Ma intra gli altri novelli abitatori, forse ordinatore della
reedificazione, partitore delle abitazioni e delle strade, e datore al
nuovo popolo delle leggi opportune, secondo che testimonia la fama, vi
venne da Roma un nobilissimo giovane per ischiatta de' Frangiapani, e
nominato da tutti Eliseo; il quale per avventura, poi ch'ebbe la
principale cosa, per la quale venuto v'era, fornita, o dall'amore
della cittá nuovamente da lui ordinata, o dal piacere del sito, al
quale forse vide nel futuro dovere essere il cielo favorevole, o da
altra cagione che si fosse, tratto, in quella divenne perpetuo
cittadino, e dietro a sé di figliuoli e di discendenti lasciò non
picciola né poco laudevole schiatta: li quali, l'antico sopranome de'
loro maggiori abbandonato, per sopranome presero il nome di colui che
quivi loro aveva dato cominciamento, e tutti insieme si chiamâr gli
Elisei. De' quali di tempo in tempo, e d'uno in altro discendendo, tra
gli altri nacque e visse uno cavaliere per arme e per senno
ragguardevole e valoroso, il cui nome fu Cacciaguida; al quale nella
sua giovanezza fu data da' suo' maggior per isposa una donzella nata
degli Aldighieri di Ferrara, cosí per bellezza e per costumi, come per
nobiltá di sangue pregiata, con la quale piú anni visse, e di lei
generò piú figliuoli. E comeché gli altri nominati si fossero, in uno,
sí come le donne sogliono esser vaghe di fare, le piacque di rinnovare
il nome de' suoi passati, e nominollo Aldighieri; comeché il vocabolo
poi, per sottrazione di questa lettera «d» corrotto, rimanesse
Alighieri. Il valore di costui fu cagione a quegli che discesero di
lui, di lasciare il titolo degli Elisei, e di cognominarsi degli
Alighieri; il che ancora dura infino a questo giorno. Del quale,
comeché alquanti figliuoli e nepoti e de' nepoti figliuoli
discendessero, regnante Federico secondo imperadore, uno ne nacque, il
cui nome fu Alighieri, il quale piú per la futura prole che per sé
doveva esser chiaro; la cui donna gravida, non guari lontana al tempo
del partorire, per sogno vide quale doveva essere il frutto del ventre
suo; comeché ciò non fosse allora da lei conosciuto né da altrui, ed
oggi, per lo effetto seguíto, sia manifestissimo a tutti.

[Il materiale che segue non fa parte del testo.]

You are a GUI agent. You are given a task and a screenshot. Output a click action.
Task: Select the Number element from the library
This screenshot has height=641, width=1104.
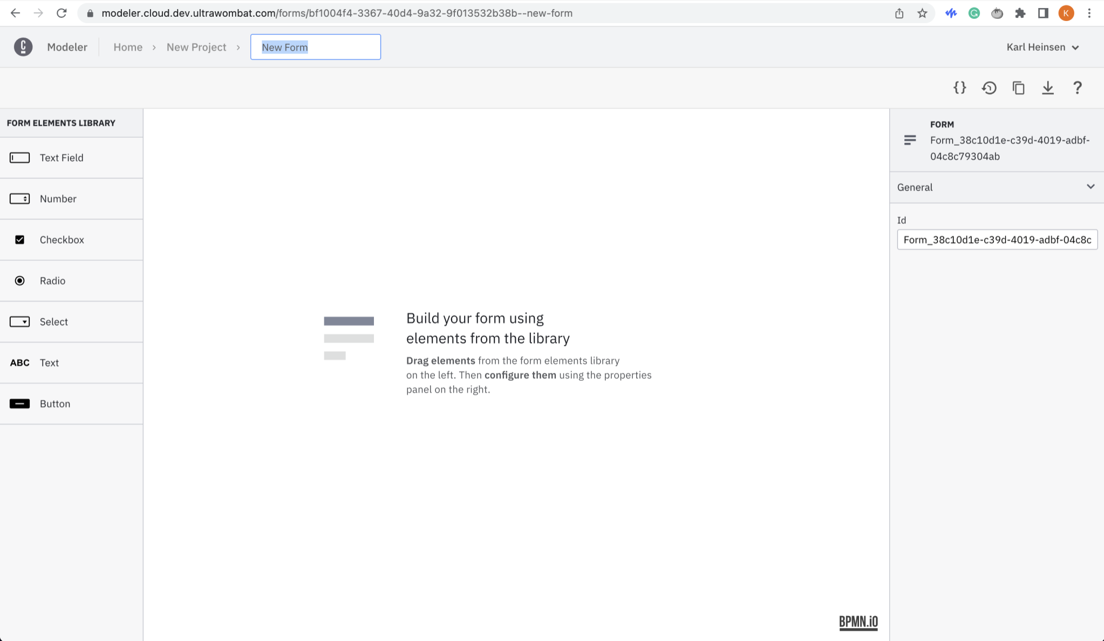coord(58,199)
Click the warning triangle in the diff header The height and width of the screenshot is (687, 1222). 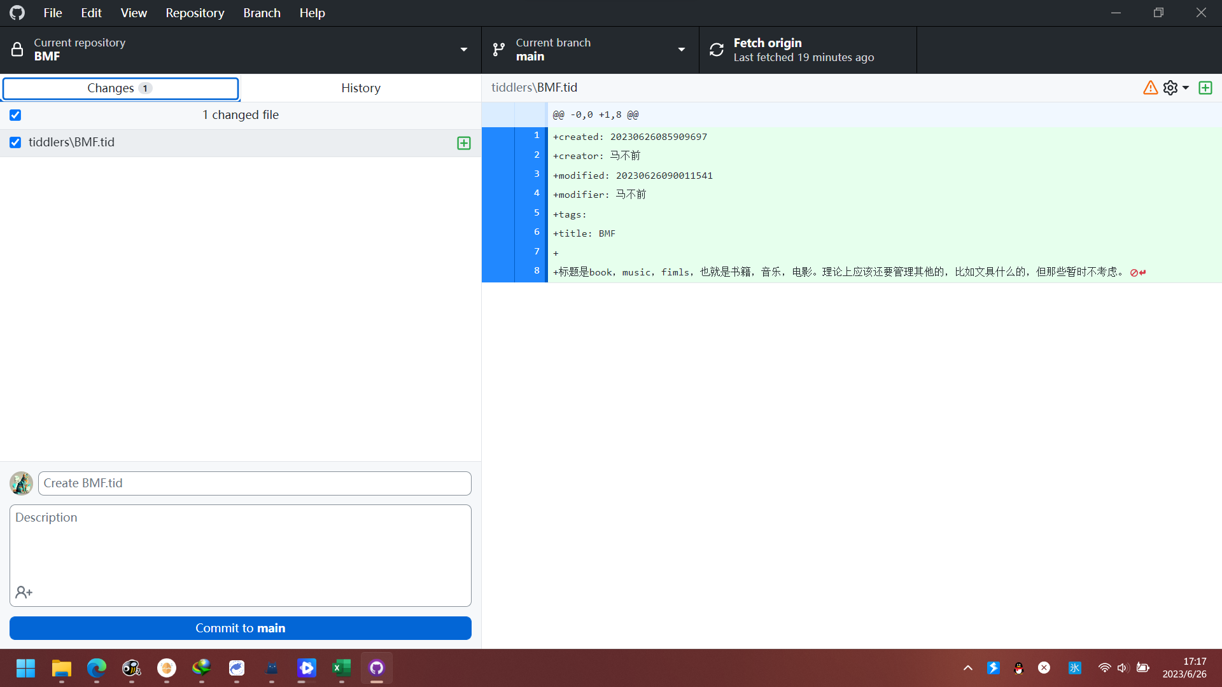1151,88
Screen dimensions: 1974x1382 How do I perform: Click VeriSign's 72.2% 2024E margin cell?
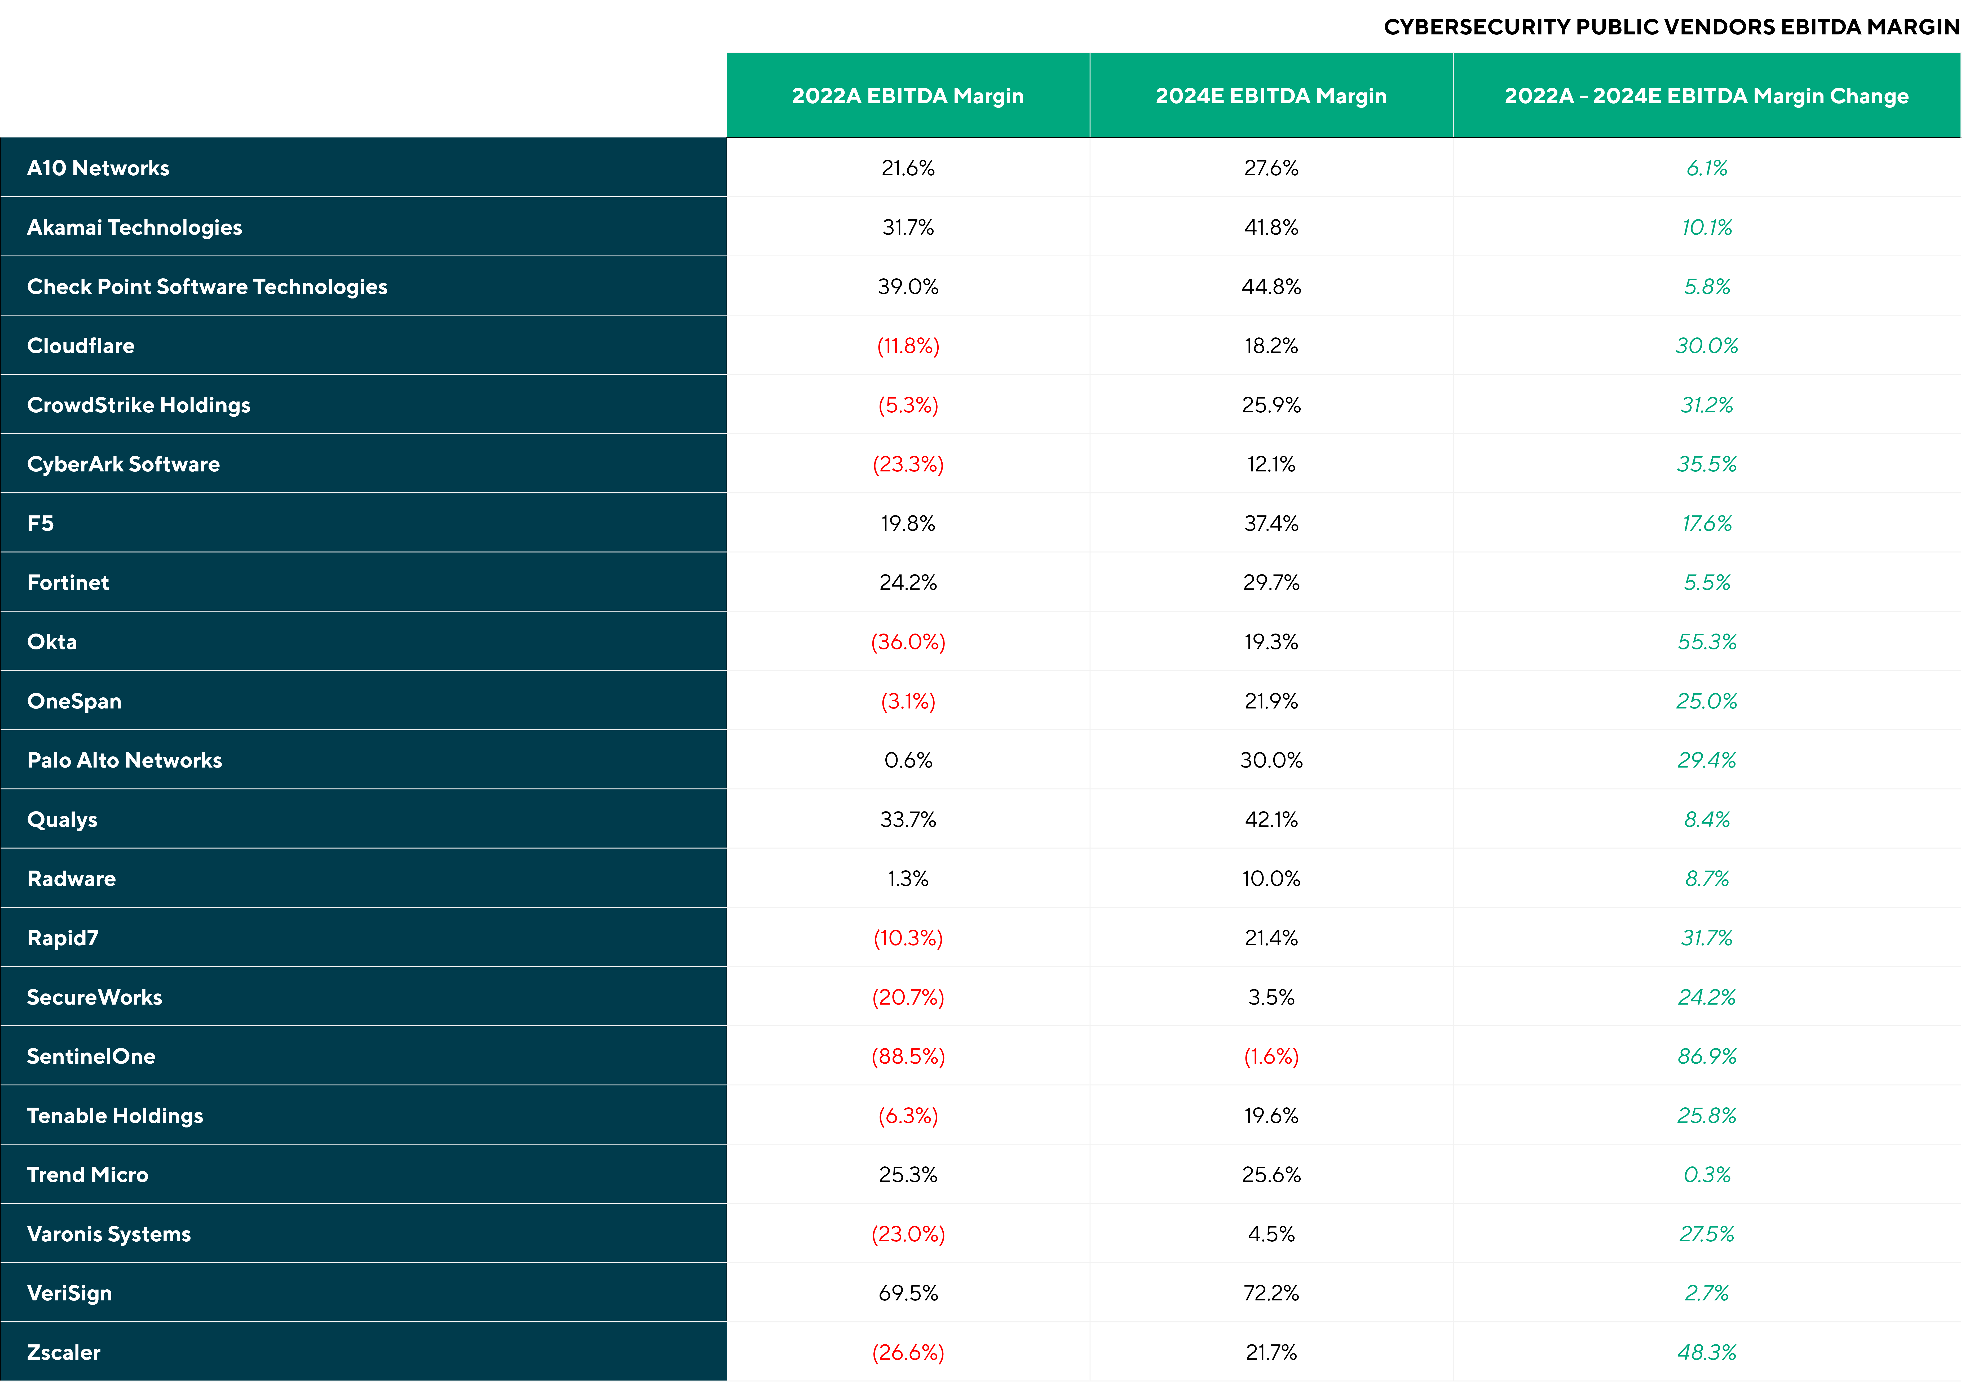(1271, 1293)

Pareva alla gentil donna nel suo sonno essere sotto uno altissimo
alloro, sopra uno verde prato, allato ad una chiarissima fonte, e
quivi si sentia partorire un figliuolo, il quale in brevissimo tempo,
nutricandosi solo dell'orbache, le quali dell'alloro cadevano, e
dell'onde della chiara fonte, le parea che divenisse un pastore, e
s'ingegnasse a suo potere d'avere delle fronde dell'albero, il cui
frutto l'avea nudrito; e, a ciò sforzandosi, le parea vederlo cadere,
e nel rilevarsi non uomo piú, ma uno paone il vedea divenuto. Della
qual cosa tanta ammirazione le giunse, che ruppe il sonno; né guari di
tempo passò che il termine debito al suo parto venne, e partorí uno
figliuolo, il quale di comune consentimento col padre di lui per nome
chiamaron Dante: e meritamente, percioché ottimamente, sí come si
vedrá procedendo, seguí al nome l'effetto.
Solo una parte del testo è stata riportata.